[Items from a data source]
════════════════

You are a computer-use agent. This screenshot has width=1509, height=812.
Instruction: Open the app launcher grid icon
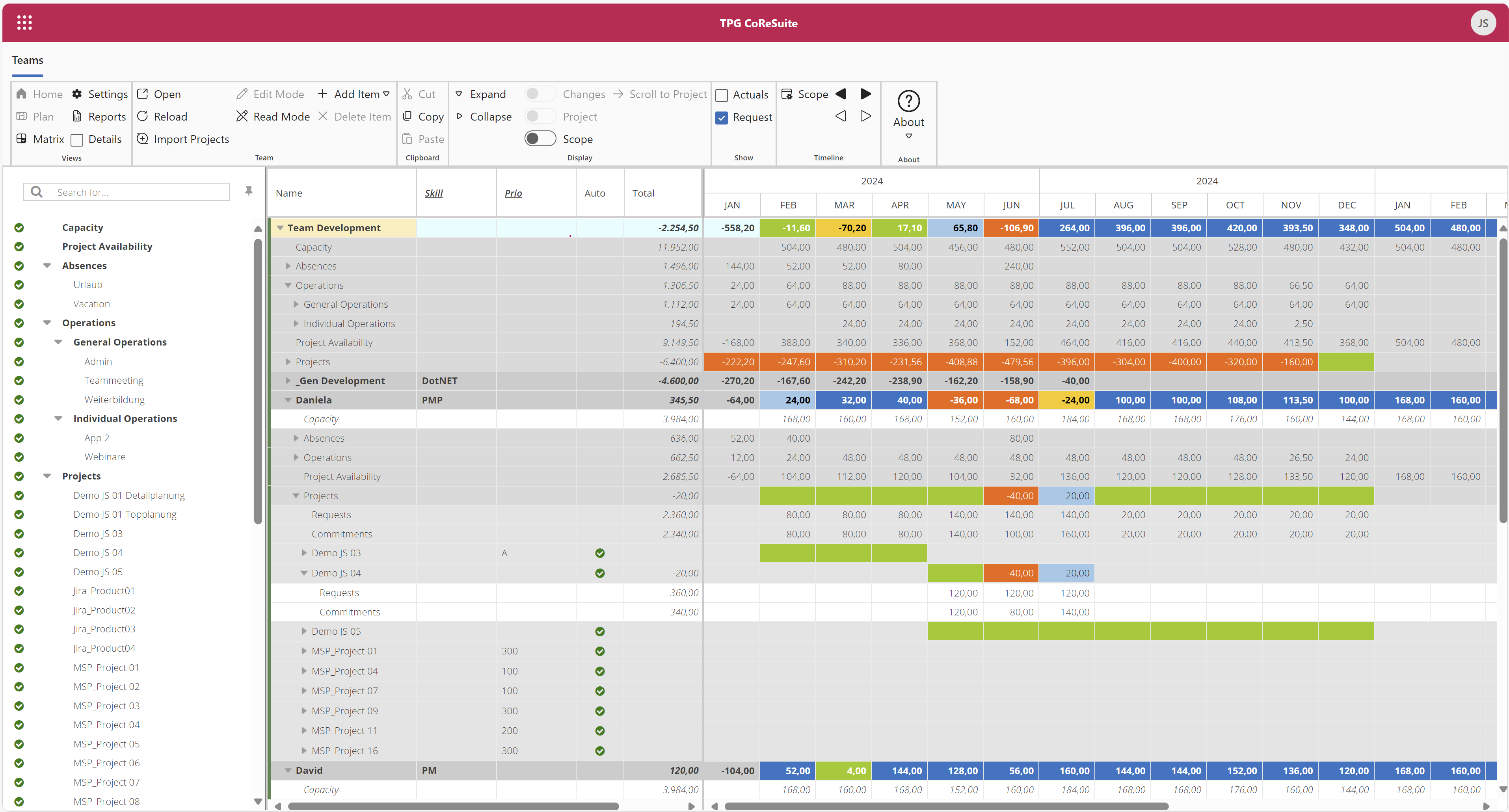[x=24, y=23]
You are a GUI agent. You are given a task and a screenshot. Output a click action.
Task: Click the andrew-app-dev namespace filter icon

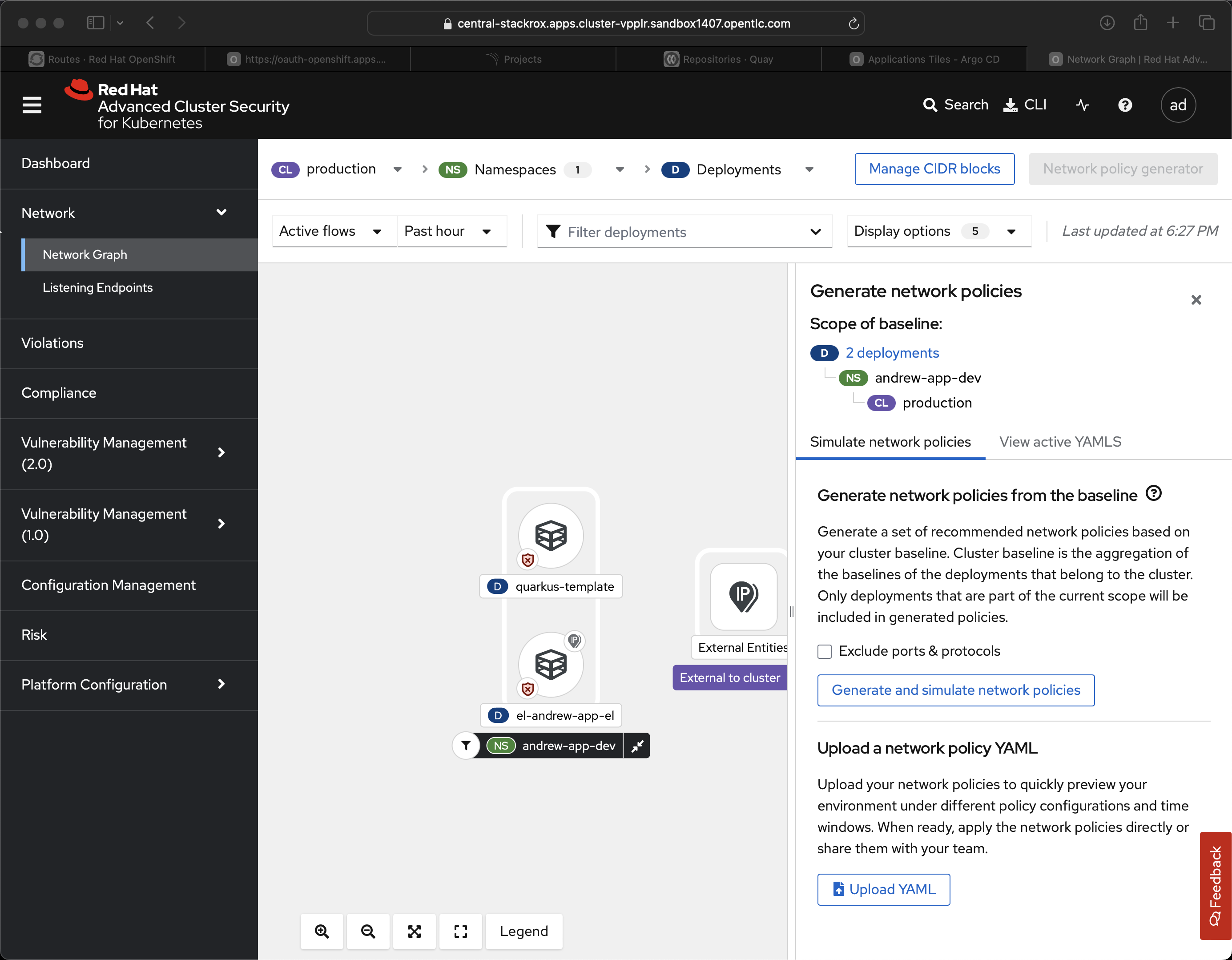[466, 746]
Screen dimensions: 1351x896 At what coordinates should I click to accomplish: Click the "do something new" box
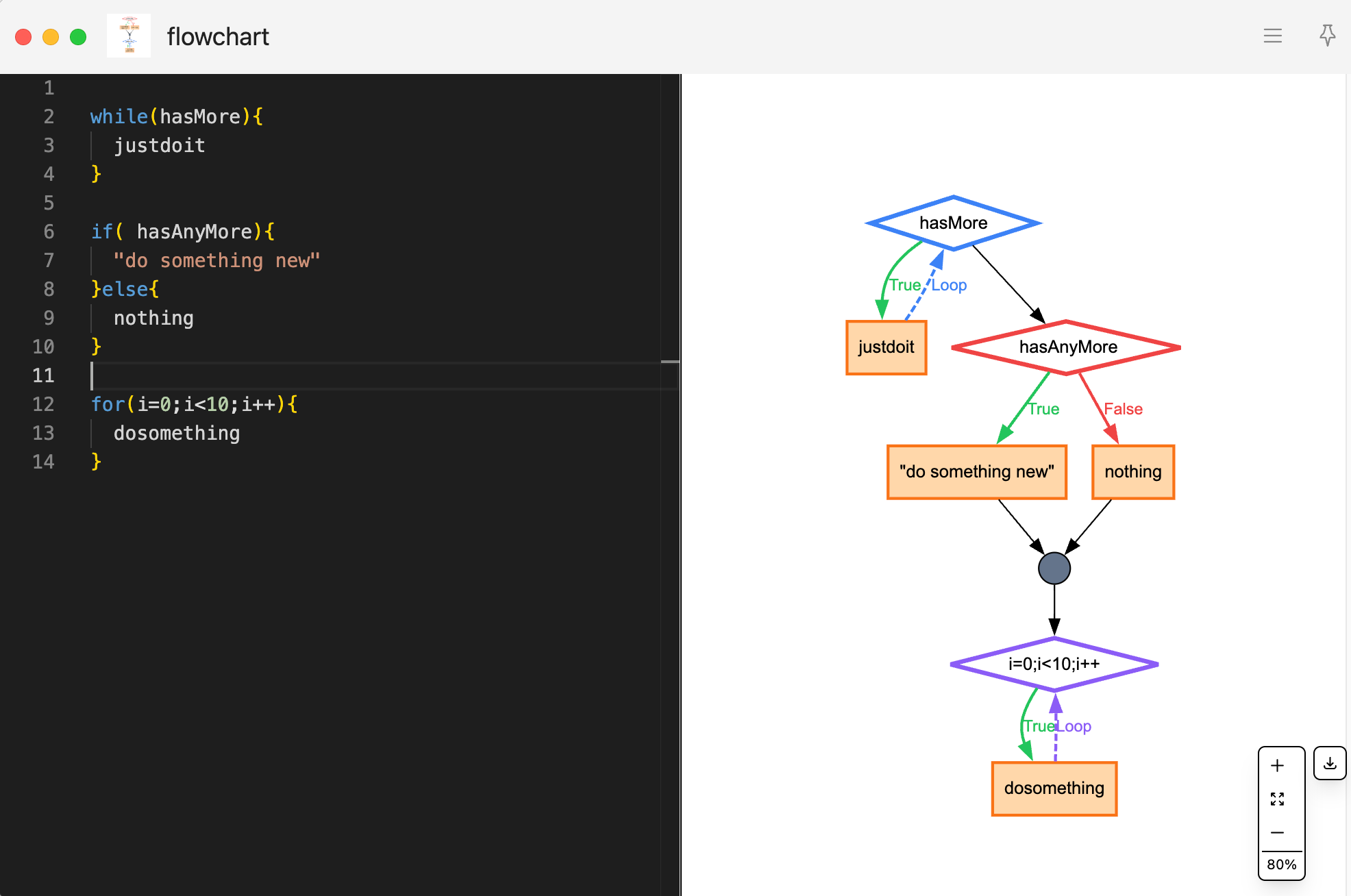[x=976, y=472]
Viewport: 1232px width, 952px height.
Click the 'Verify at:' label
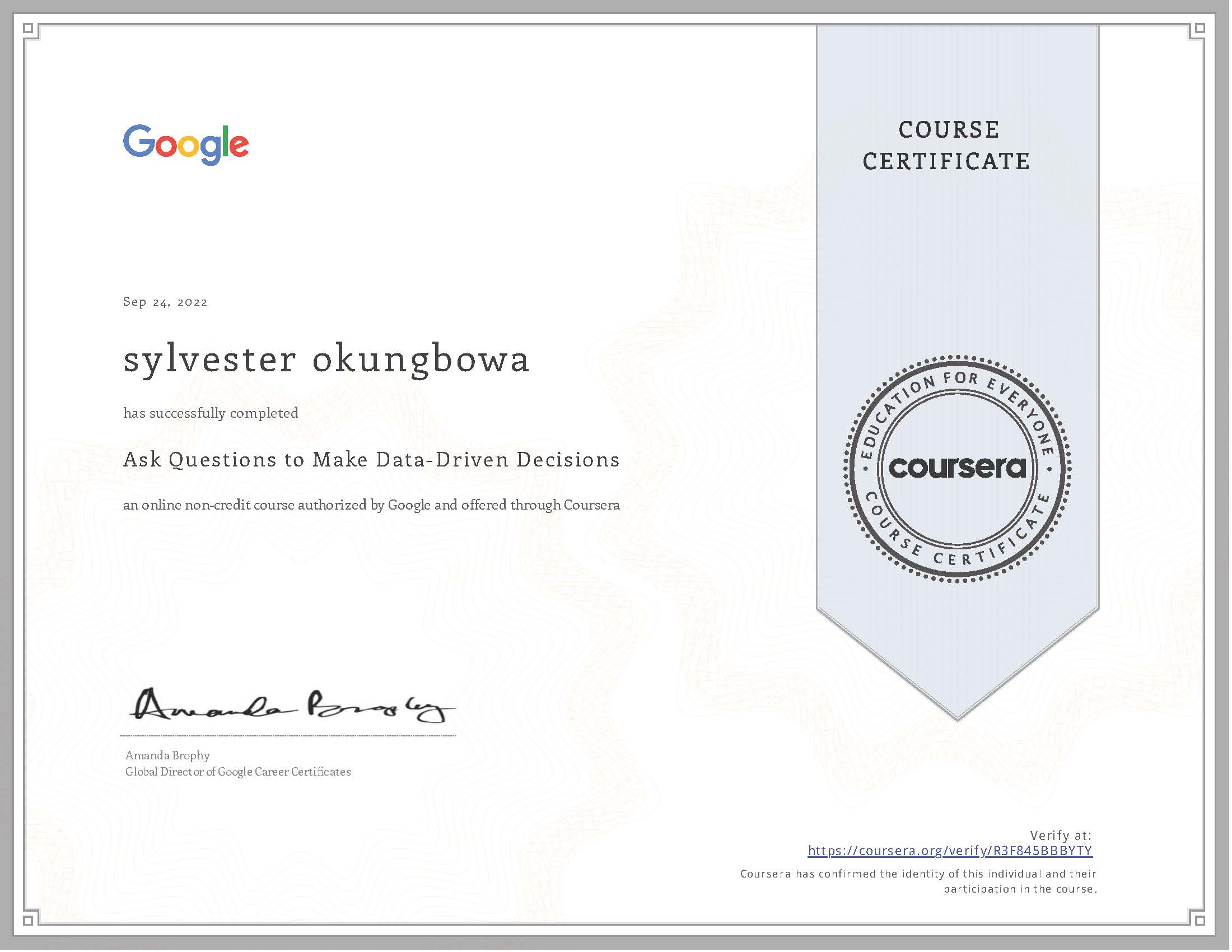pos(1063,837)
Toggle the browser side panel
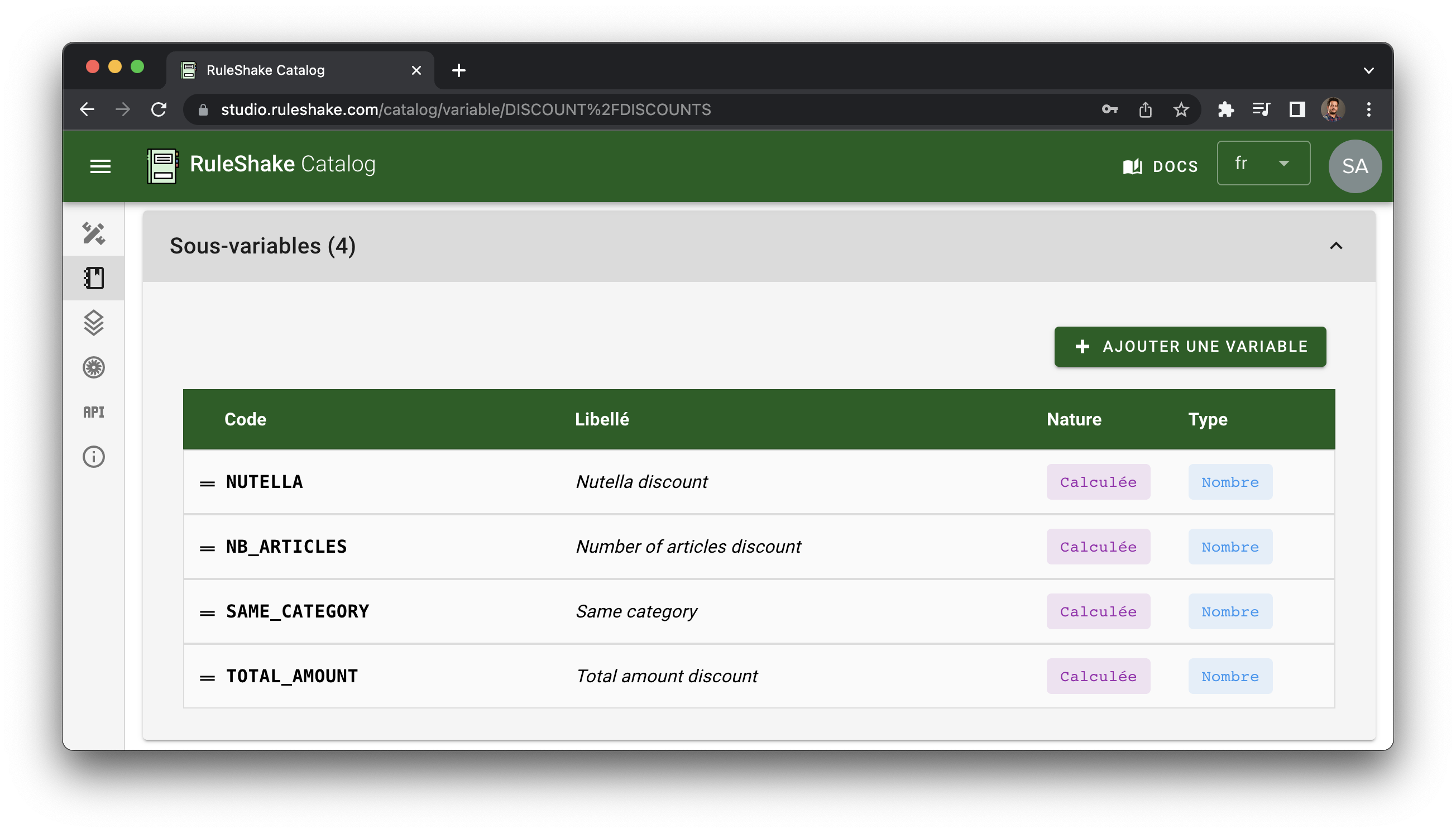 click(1296, 109)
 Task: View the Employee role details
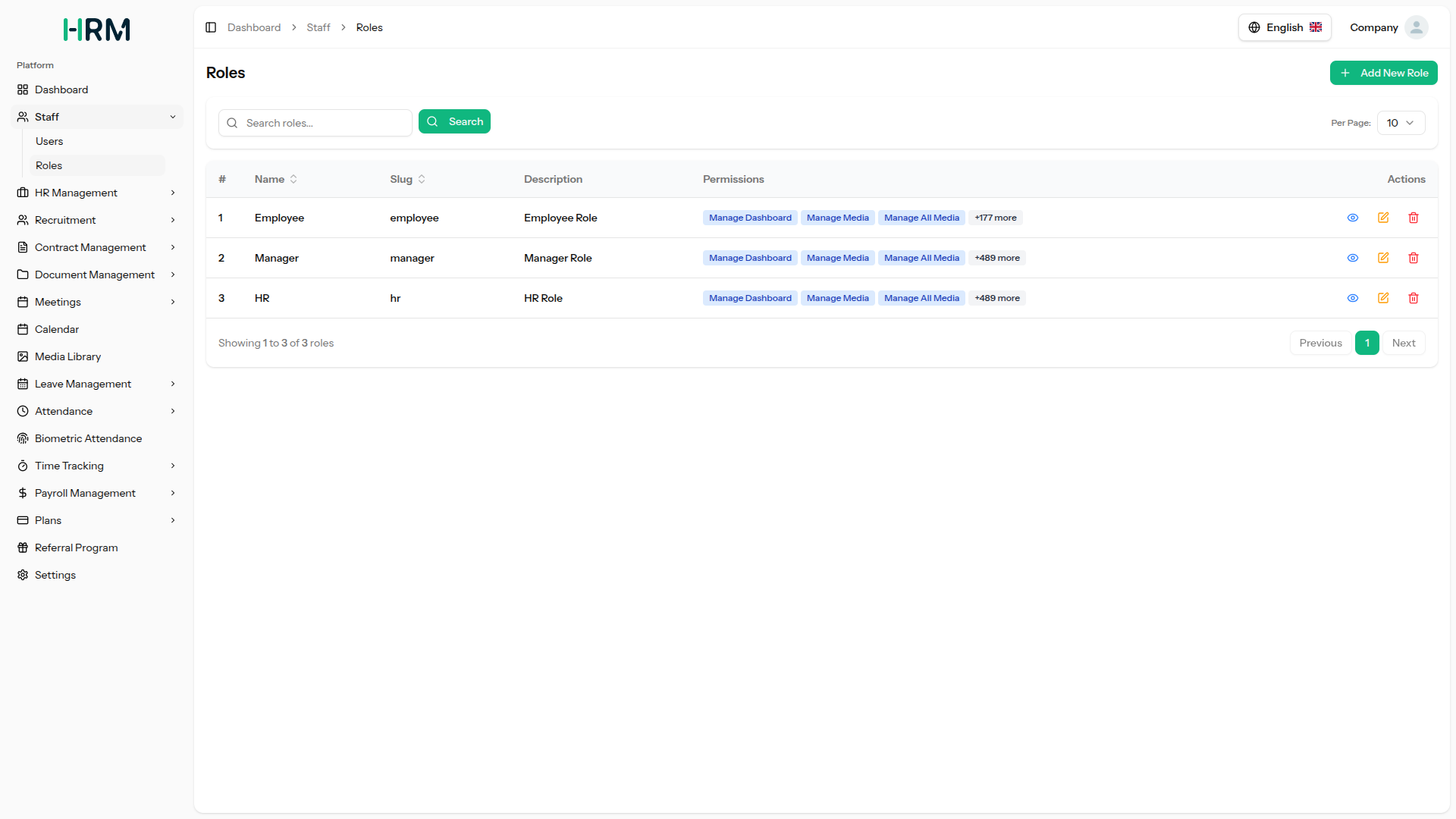(x=1353, y=218)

════════════════

Your assignment> Check which lines of the entries hold the word "screenshot", then please give only how many there are.

Exercise solution> 2